The fire had burned down to embers, throwing soft amber light across their faces. Nora had gone inside to sort snacks for the next round of games, leaving Kai, Amelia, and Lena under a sky thick with stars.

Kai leaned back on his hands and exhaled. "Strange, isn't it? Same sand, same sea. We're different, though."

"Different's not quite the word," Amelia said, hugging her knees. "More like, unwrapped. Like we've all been carrying things we didn't used to say out loud."

Lena hummed in agreement, pushing wind-tangled hair from her face. "And now that we're here, the quiet parts of us got louder."

Kai's gaze slid to Amelia. "You feel that too?"

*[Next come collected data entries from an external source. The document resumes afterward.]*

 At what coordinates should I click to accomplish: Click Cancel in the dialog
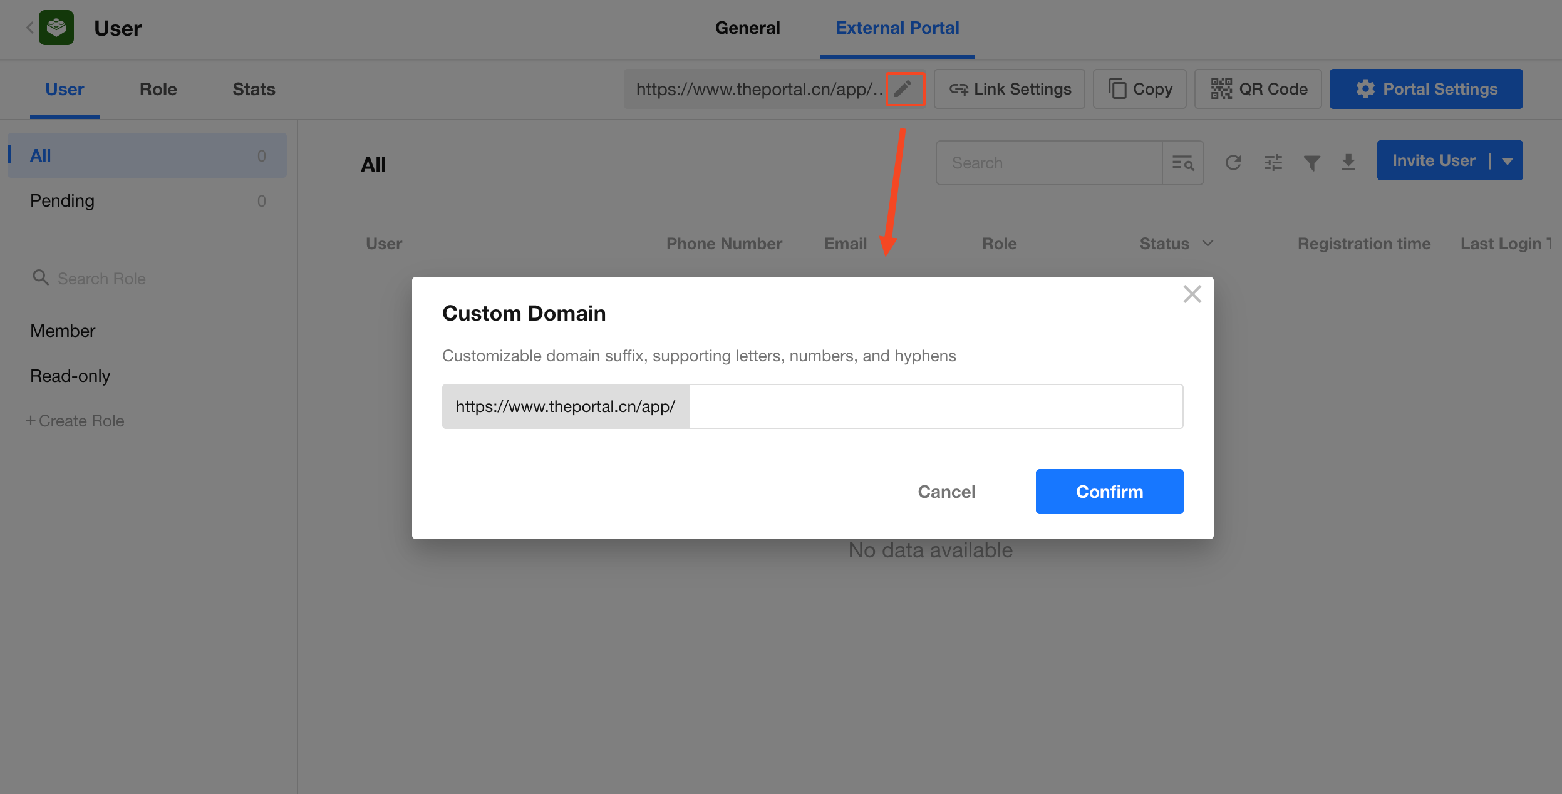[x=946, y=492]
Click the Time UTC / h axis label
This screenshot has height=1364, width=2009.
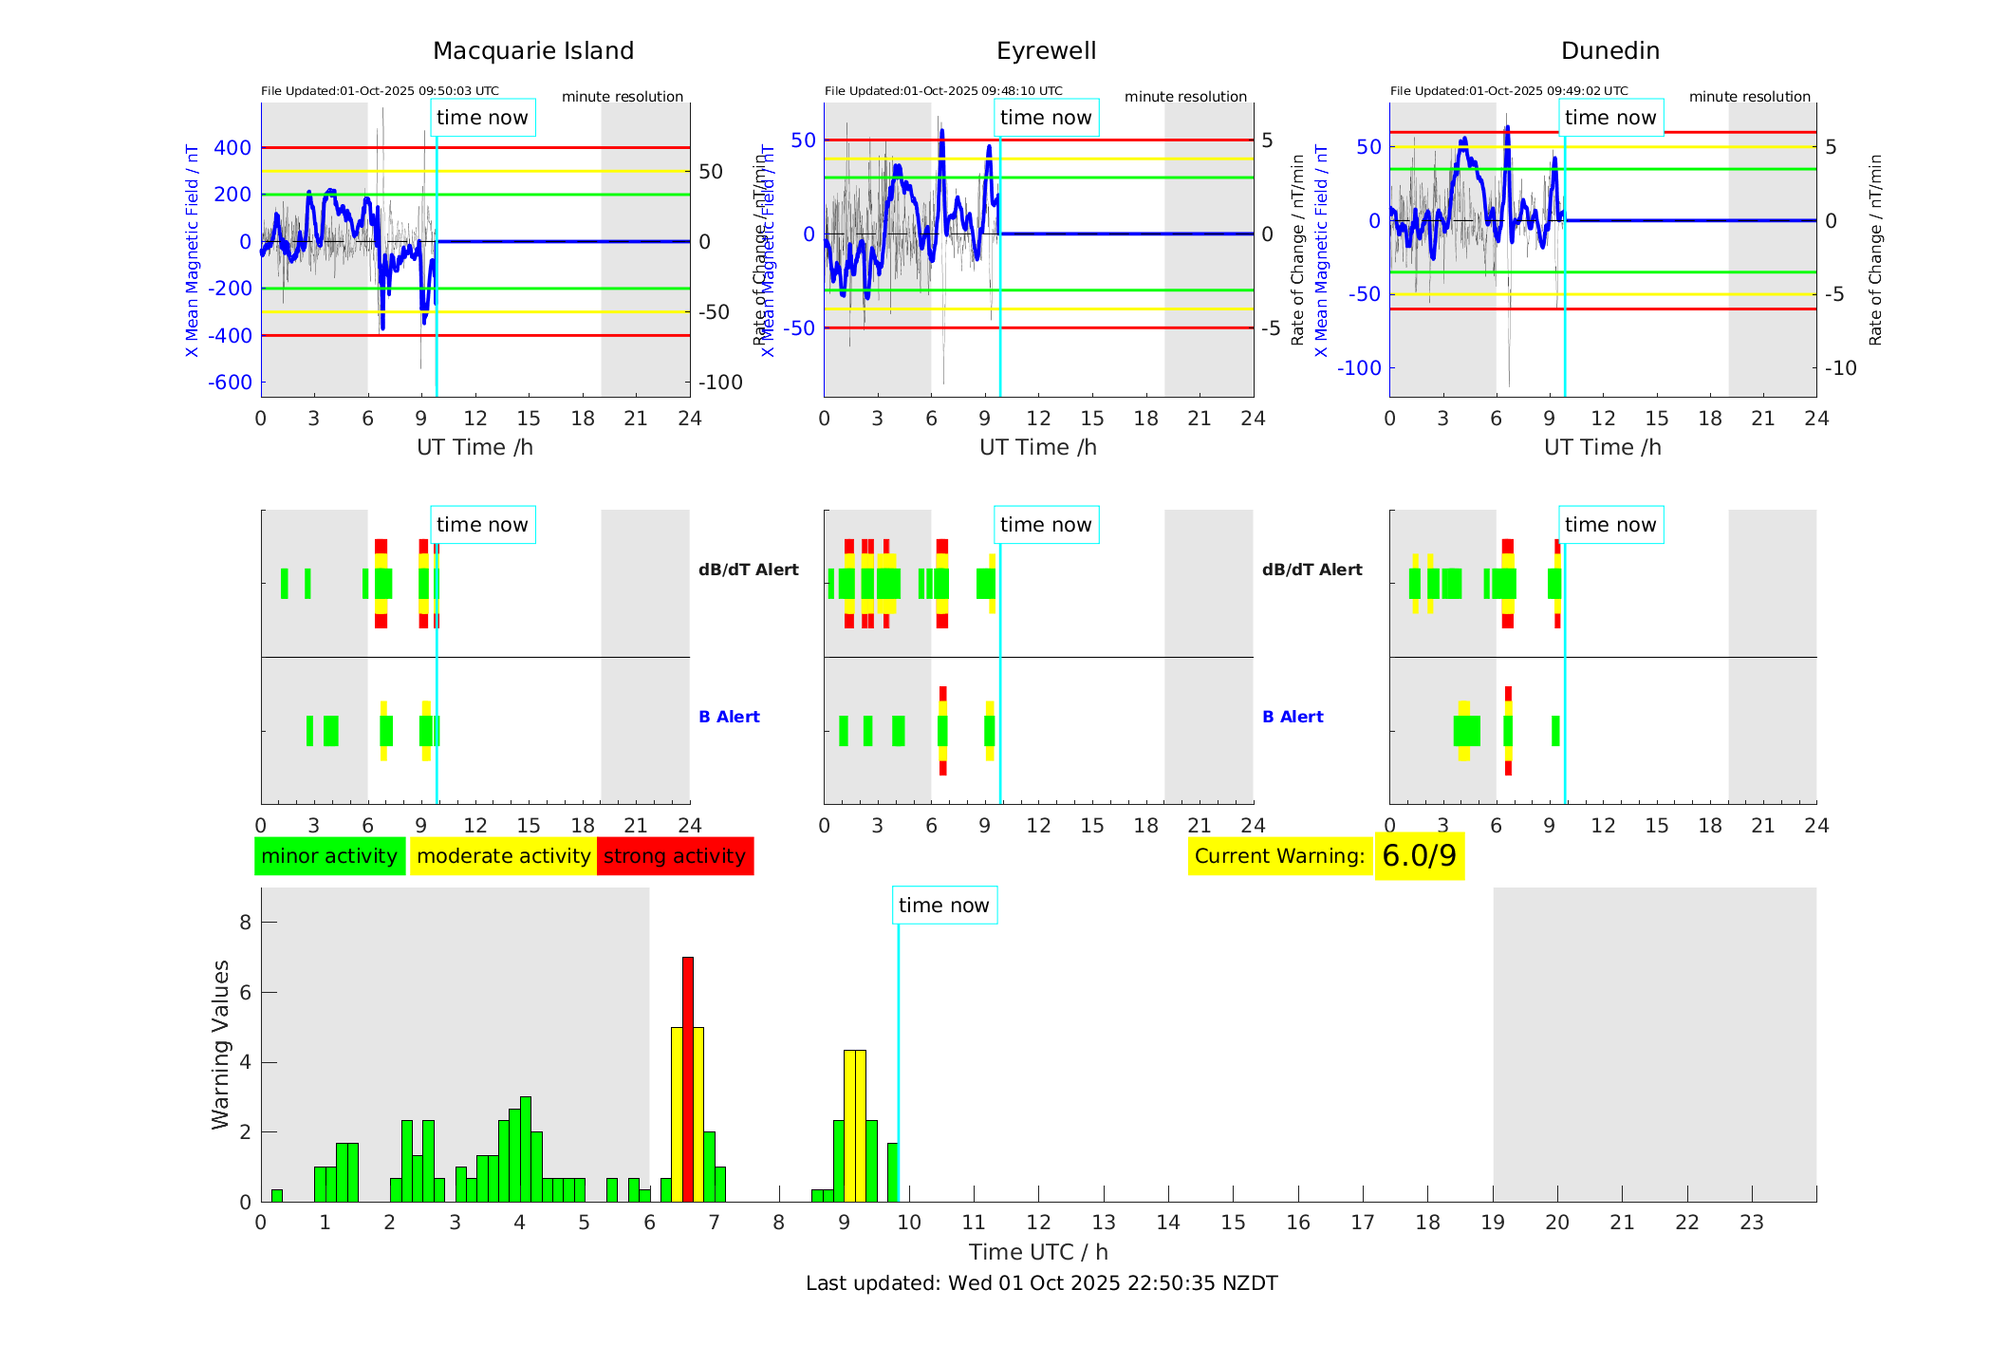1038,1252
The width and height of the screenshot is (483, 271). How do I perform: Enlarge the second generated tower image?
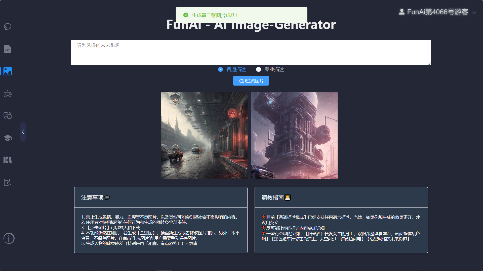click(294, 136)
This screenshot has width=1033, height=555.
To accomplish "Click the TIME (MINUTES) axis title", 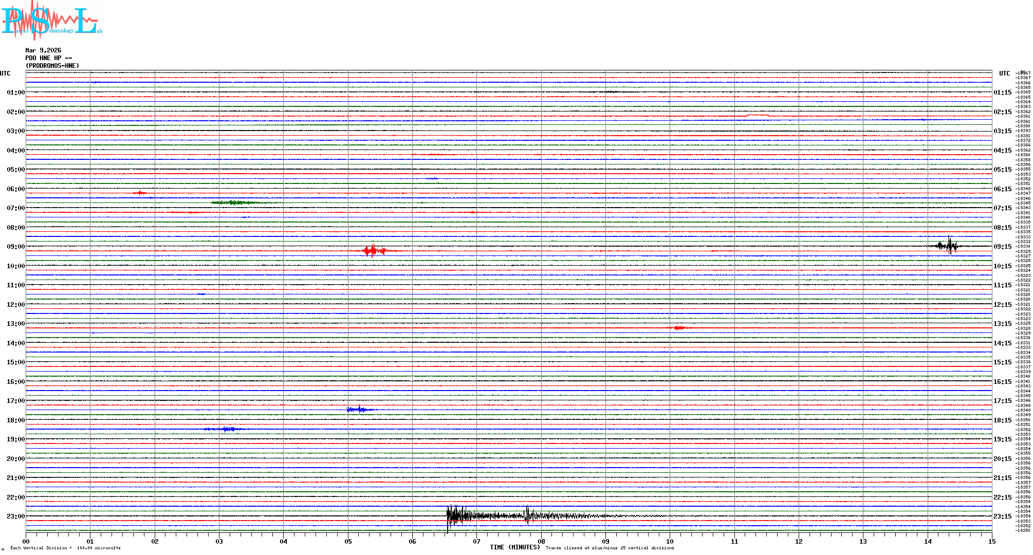I will pyautogui.click(x=515, y=547).
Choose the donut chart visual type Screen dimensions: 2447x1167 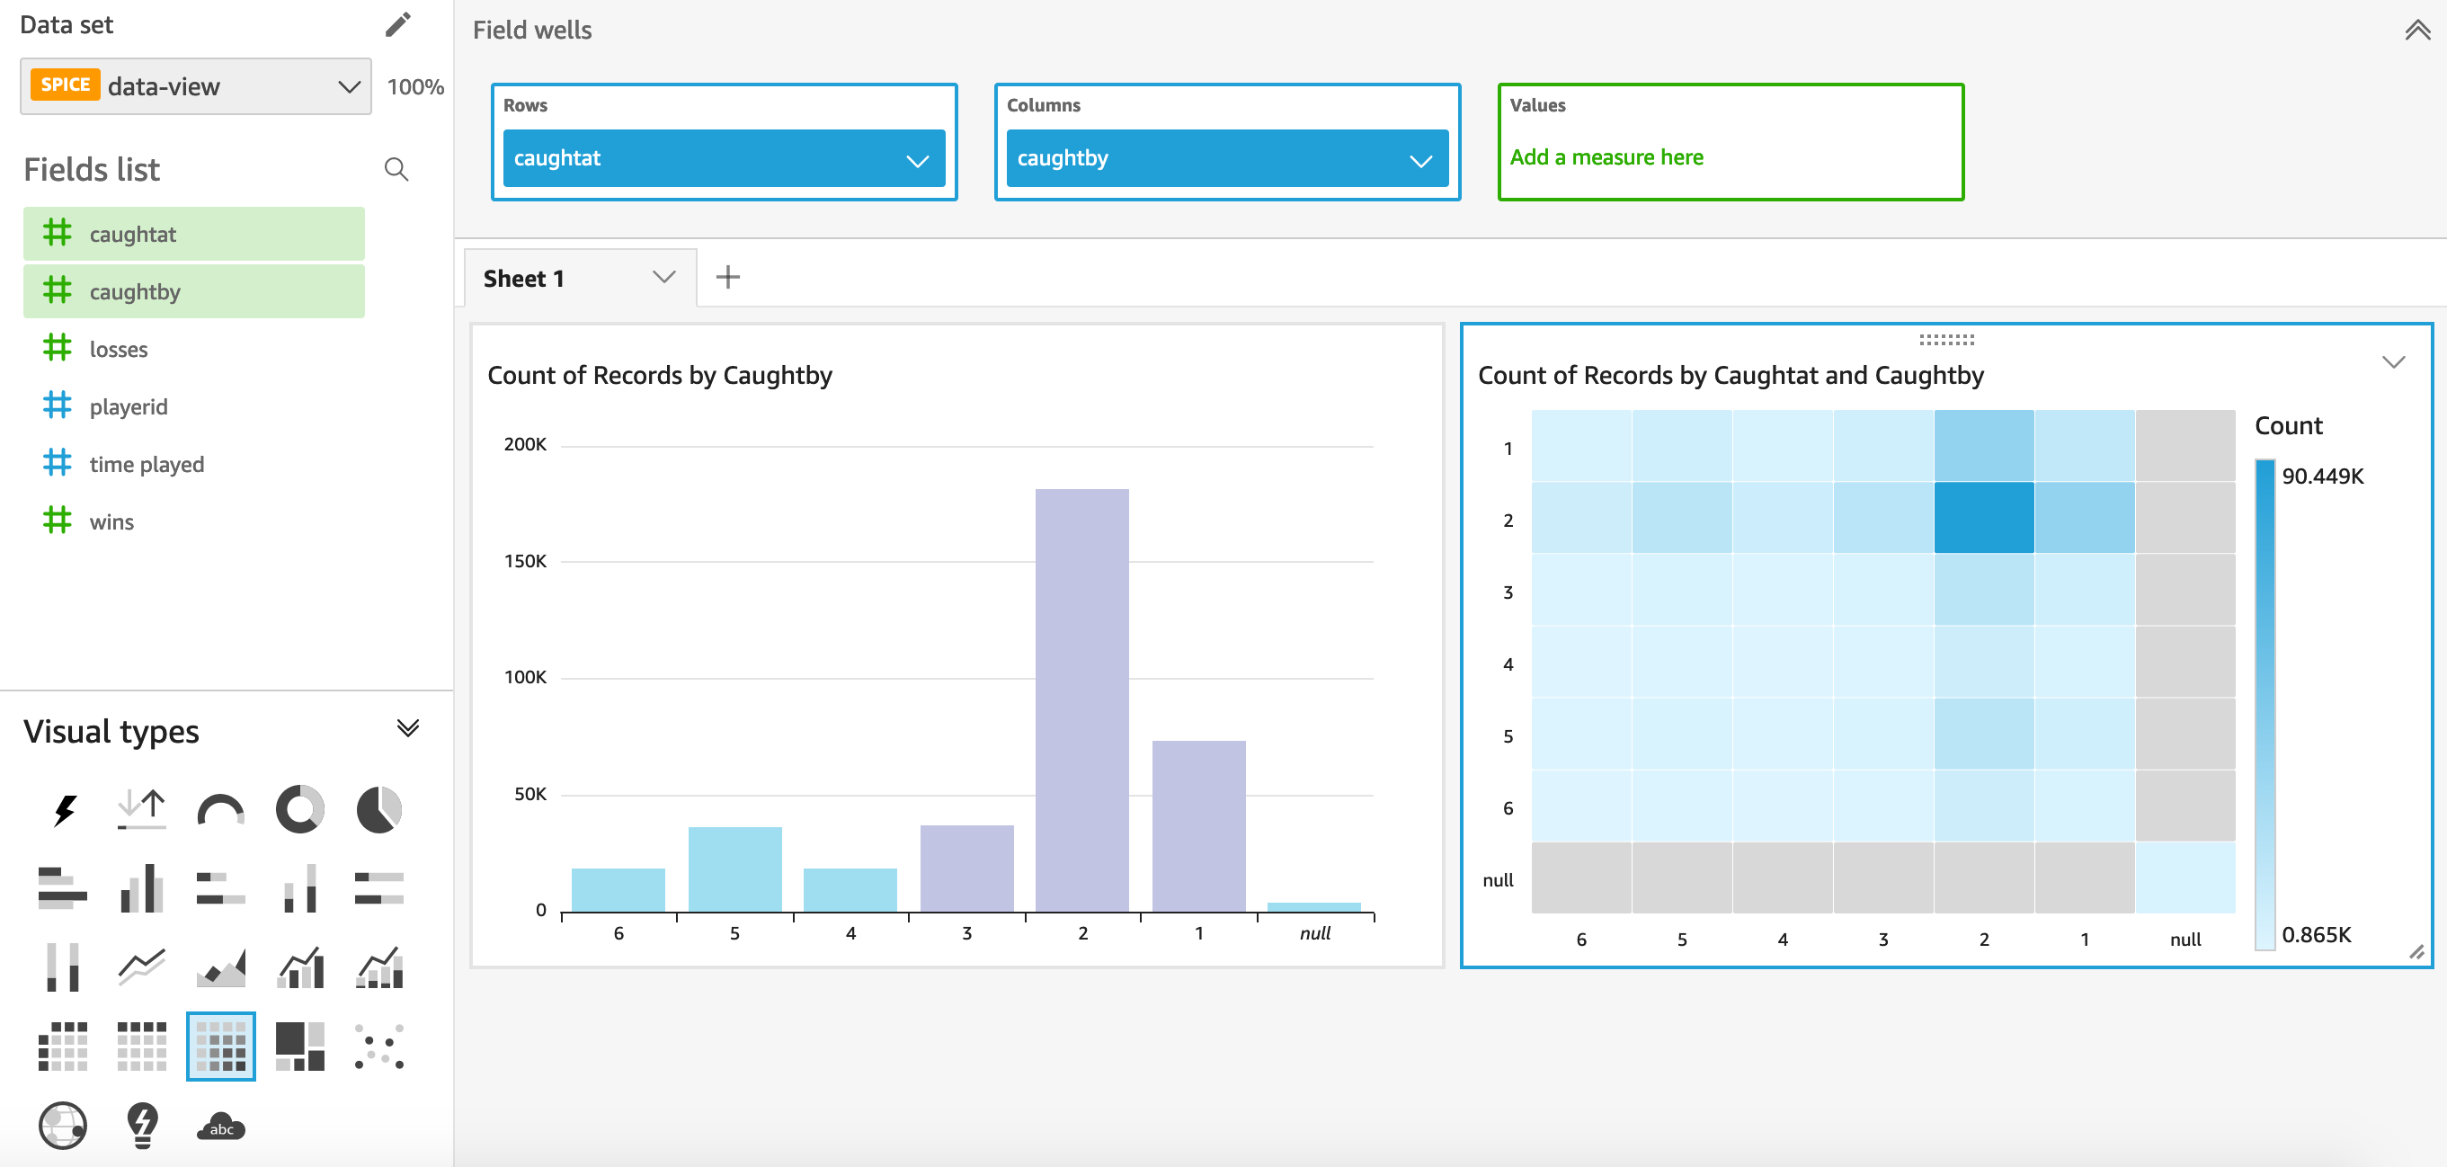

She nodded, eyes flicking toward the dim hallway where Eli had disappeared earlier. "Especially with him. Something's held back. Like he's trying to say something and can't."

"He didn't read his letter," Lena said. "Everyone else did. When you asked, he just smiled and brushed it off."

"Classic Eli." Kai's voice was half-teasing, half-worried. "Bury the poem instead of reading it."

"It wasn't just nerves, though." Amelia's voice dropped. "He looked almost scared. Like whatever's in that letter could break him open."

Silence settled between them, not awkward, just full.

Kai turned a seashell over in his fingers. "You think it's about one of us?"

"Do you?" Lena asked.

He didn't answer that directly. "I just know he's been distant. And somehow closer, too. Watching more. Laughing less."

Amelia said nothing. She looked up at the stars instead, wondering what story Eli had written that he still couldn't bring himself to read out loud.